Que faire ? Quelles mesures faut-il adopter ? Puisque l’empire ottoman croule de toutes parts, que va-t-on faire de ses débris ? Que va-t-on faire de cet État débile et décrépit dont les bras engourdis embrassent tant de pays, tant de nations, sans pouvoir les étreindre, sans pouvoir les faire entrer et les guider dans les voies où marchent les autres peuples de race aryane ? Que va-t-on faire de ce promontoire européen, sans nom approprié, dont la base est dans la chaîne de l’Hémus et la pointe dans le Ténare ? Que va-t-on faire des pays situés entre cette chaîne et tout le cours du Danube inférieur ?

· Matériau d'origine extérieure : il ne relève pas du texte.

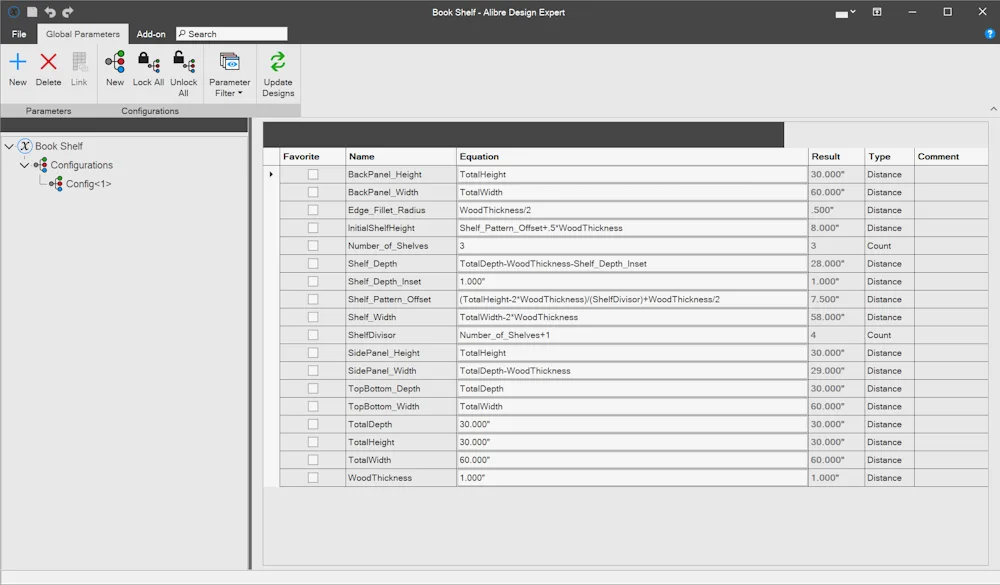Click the green Update Designs icon
Viewport: 1000px width, 585px height.
click(278, 62)
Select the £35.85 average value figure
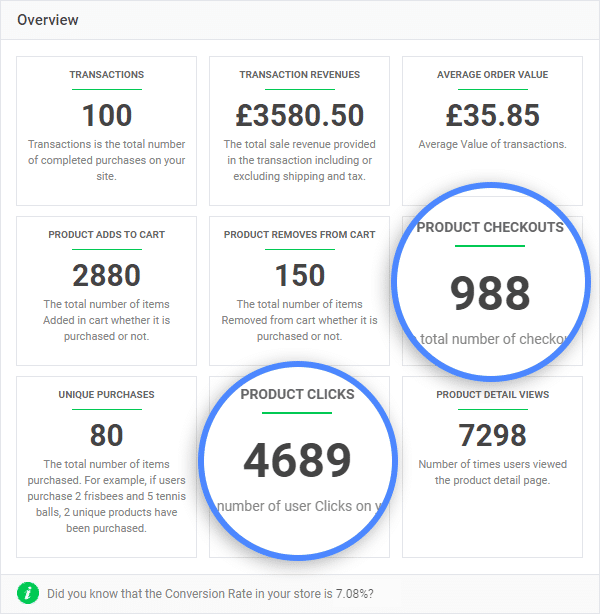Viewport: 600px width, 614px height. pyautogui.click(x=493, y=115)
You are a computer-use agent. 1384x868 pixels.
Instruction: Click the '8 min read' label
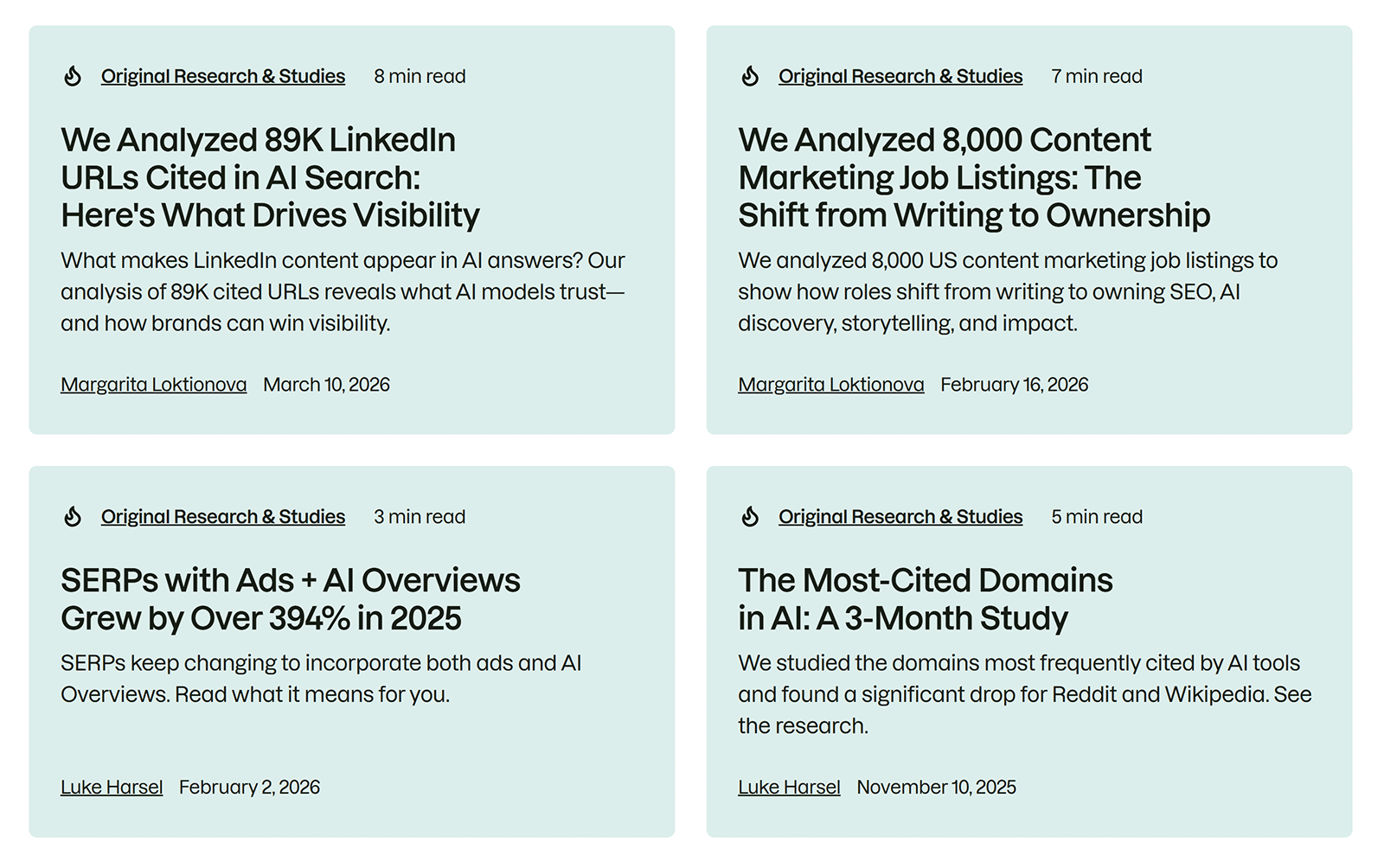419,76
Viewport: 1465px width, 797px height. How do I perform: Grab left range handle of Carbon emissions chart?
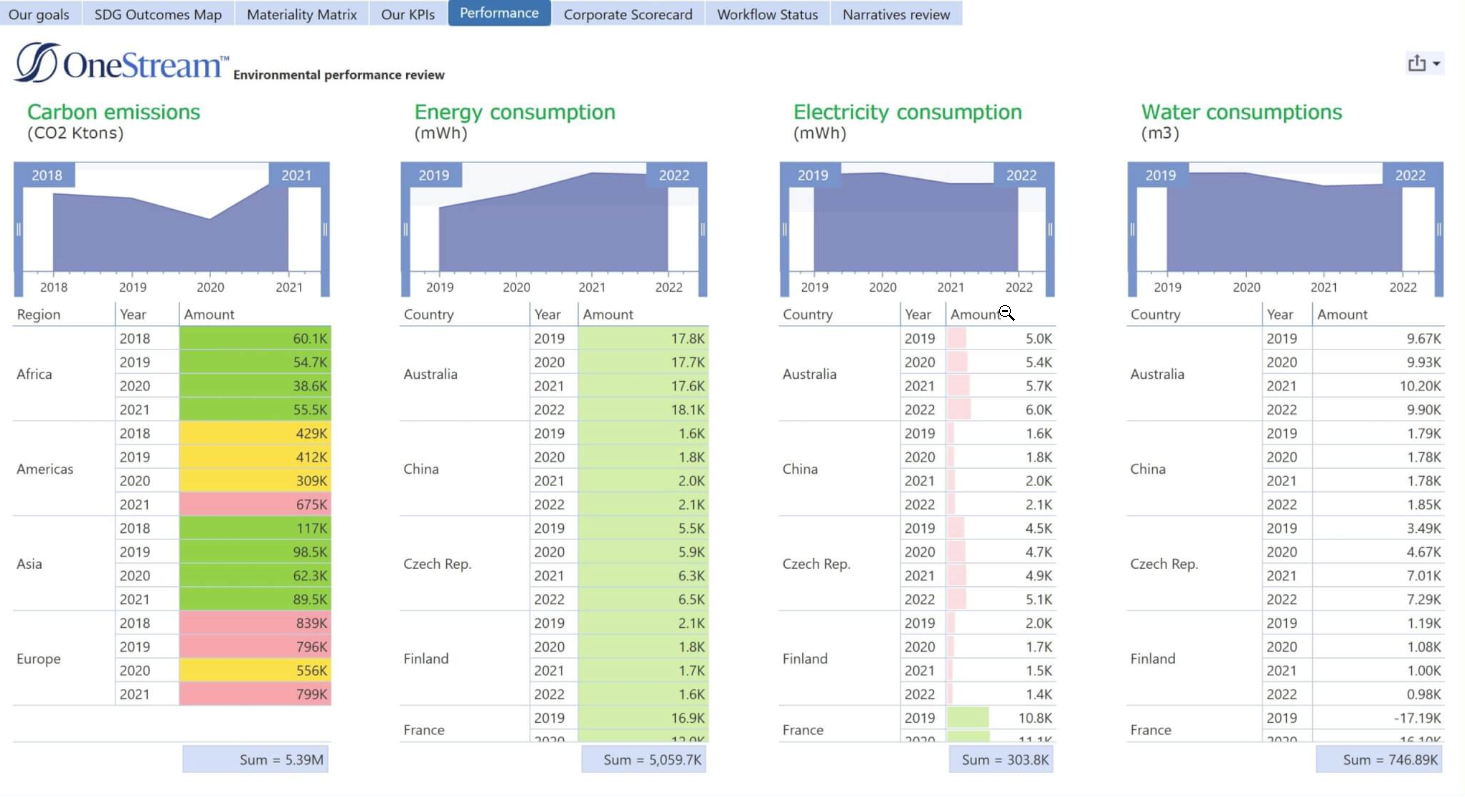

Plus au nord, que va-t-on faire des pays situés entre le Danube et les Karpathes ? Et vers l’orient et le midi, que va-t-on faire de l’Anatolie, de l’Asie mineure, de l’Asie supérieure, de la Syrie, de l’Arabie, de l’Égypte, de la Cyrénaïque, de la Libye ? Que va-t-on faire de ces royaumes, de ces empires, — puisqu’ils ne sont pas moins que cela, — de ces nations qui les habitent et qui attendent l’oracle de leurs destinées de ceux à qui a été départi le savoir, et qui tiennent en leurs mains le pouvoir ?

On a beaucoup écrit sur ce sujet, mais rien n’a paru encore qui ait pu fixer l’attention, je ne dirai pas de tous, mais au moins d’une partie importante du public européen.

Comme habitants de l’Orient, comme chrétiens, comme natifs de ce pays, comme principaux intéressés à ce qu’une solution équitable soit donnée à cette question, nous croyons que nous ne serions pas mal venus de livrer à la publicité le résultat de nos méditations.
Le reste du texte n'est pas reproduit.